Practically speaking, this means that if you start picking random American males and measure their height then 68% of the time they will be between 5’6″ and 6’0″.
Or, if you find someone who is exactly 6’3″ you can confidently say he is taller than 98% of all other American men. Why 98% and not 96%? This because the 96% number is the range from 5’3″ to 6’3″. If you want to state the odds of being 6’3″ or more you want to include the people who are under 5’3″ too, so you add in that extra 2% on the left side of the graph; 96%+2%=98%!
The Normal Curve In Practice (How to Use This at Work)
Running a Test
Using the ideas above we can apply them to real scenarios to understand if a result we see is a real impact or not. Imagine you work in your company’s marketing department and the company has just run a test on the website to get customers to spend more money. Pretty common stuff.
A selected group of visitors, randomly picked, were given two different web experiences. Maybe it’s a new color scheme, maybe it’s an easier checkout process, maybe it’s something else. The key is that one group of customers were randomly treated differently than the other.
Now, you have to figure out if that change mattered! Let’s apply what you just learned.
Checking the results
First, you calculate the average spend and standard deviation of the shoppers who did not get the test. Let’s imagine the average is $100 and the standard deviation is $15.
Next, you calculate the average spend of the customers who did receive the test and let’s assume it’s more. It might be $101, or it might be $131 or anything else. (It’s possible that this average will also be exactly $100, but even a little natural variation will give you a different average number since this is a different group of customers.)
Do the Results Matter
Would your test have been successful if the average was $101? What if it was $131? What if it’s just coincidence that the random people you picked to be tested happened to spend more money?
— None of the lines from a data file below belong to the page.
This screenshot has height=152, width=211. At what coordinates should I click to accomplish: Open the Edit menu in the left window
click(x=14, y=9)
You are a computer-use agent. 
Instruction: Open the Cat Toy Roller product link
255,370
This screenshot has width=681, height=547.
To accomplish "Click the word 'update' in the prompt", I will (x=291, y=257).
How can you know? The standard deviation can tell you.
Let’s add one standard deviation of our control average, which gives us $115. From that we can infer that without the test 84% of shoppers spend $115 or less. Said differently, if our test group has an average spend of $115 there’s a 16% chance that our random group actually ended up picking more of our better customers. There’s a 16% chance it’s coincidence.
Now, if our test group has an average spend of $131 we are two standard deviations away and just like our 6’3″ tall man, we’d get that result by coincidence only 2% of the time. That certainly feels better than 16%! This percentage can be calculated for any average that the test group shows.
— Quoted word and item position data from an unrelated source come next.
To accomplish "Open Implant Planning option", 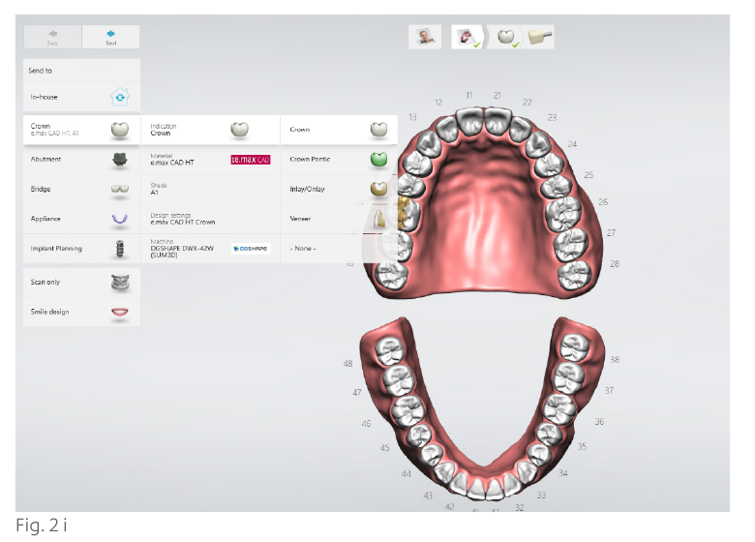I will [x=82, y=249].

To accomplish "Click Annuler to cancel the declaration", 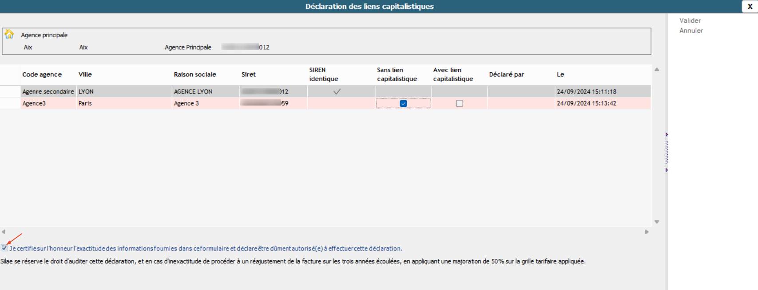I will [691, 31].
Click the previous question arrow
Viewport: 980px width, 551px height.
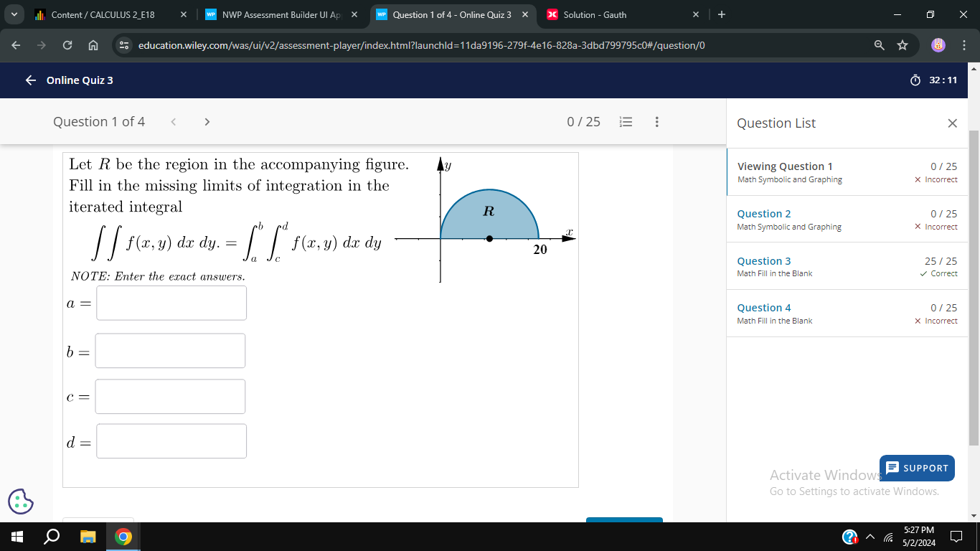point(174,121)
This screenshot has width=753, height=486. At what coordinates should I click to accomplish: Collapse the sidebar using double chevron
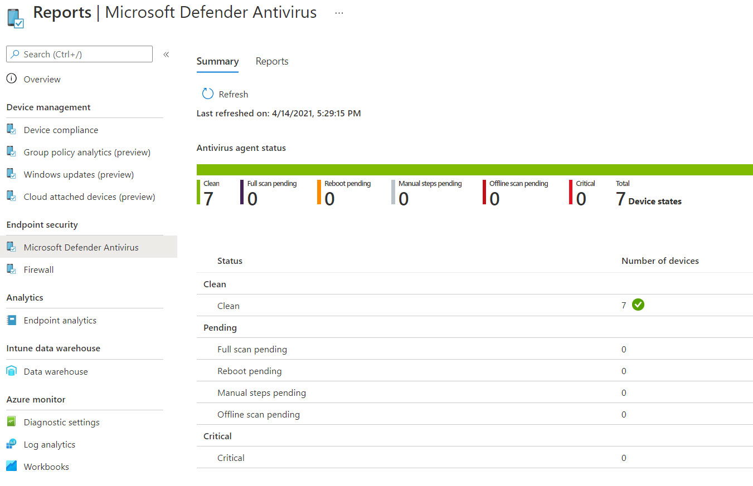coord(166,55)
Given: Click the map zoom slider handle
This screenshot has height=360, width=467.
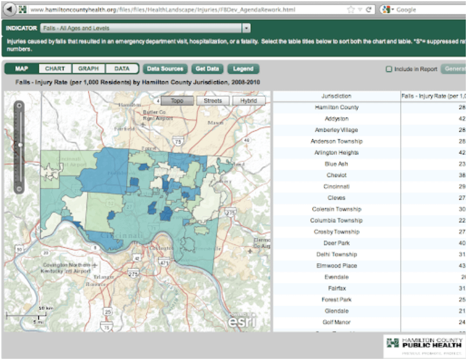Looking at the screenshot, I should [20, 145].
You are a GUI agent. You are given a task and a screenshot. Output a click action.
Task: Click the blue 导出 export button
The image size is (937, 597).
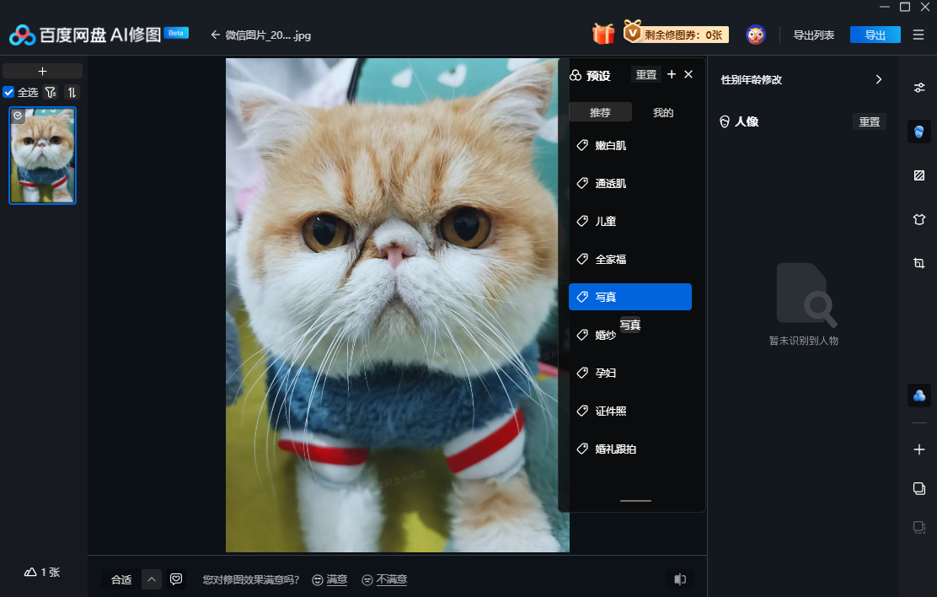[875, 35]
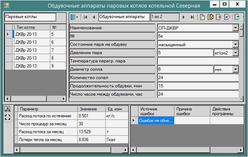Go to the previous record
This screenshot has width=248, height=157.
[x=93, y=17]
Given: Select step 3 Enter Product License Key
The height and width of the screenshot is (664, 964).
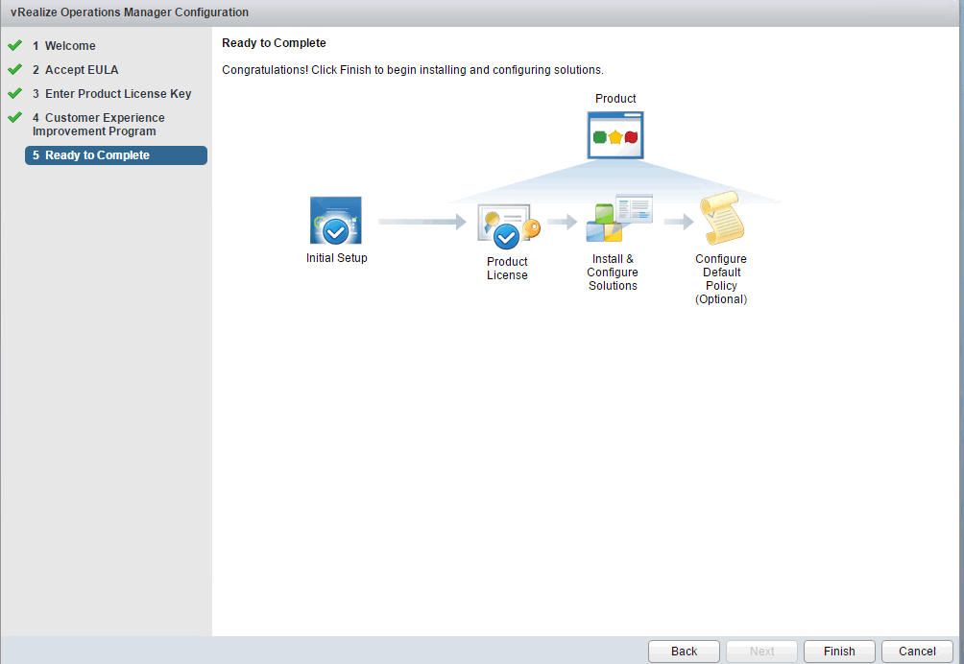Looking at the screenshot, I should [x=112, y=93].
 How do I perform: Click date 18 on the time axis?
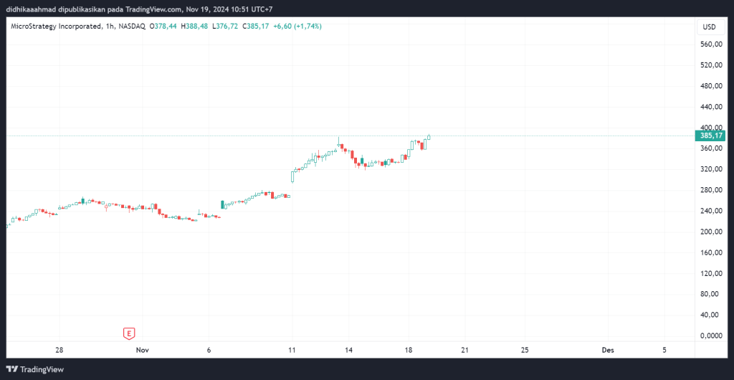(x=408, y=351)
Naturally, you’re asking now what percentage is enough to safely say the results are real. Unfortunately, there’s not a single answer for that and it depends on what you’re testing. The levels of confidence required in new drug testing are different than they are for changing the free shipping threshold on a website. You’ll often see 95% put out as a magic number, but in reality even that is just an arbitray choice. We talk on this site about Domain Expertise as one of the 4 Pillars of Data Science and choosing appropriate value is a great example of why.
Conclusion
What’s described above in this testing scenario is very common and you’ll hear it referred to as A/B testing, Hypothesis Testing or t-testing. You’ve learned how data is often naturally spread out. You’ve seen how the amount of that spread can be measured. And finally, once you understand that you’ve seen how you can use that information to test changes in the real world.
This concept, along with my article about Regression Lines, is a core concept that much of Data Science’s statistics are built against. If you understand these two ideas you’re becoming quite an Amateur!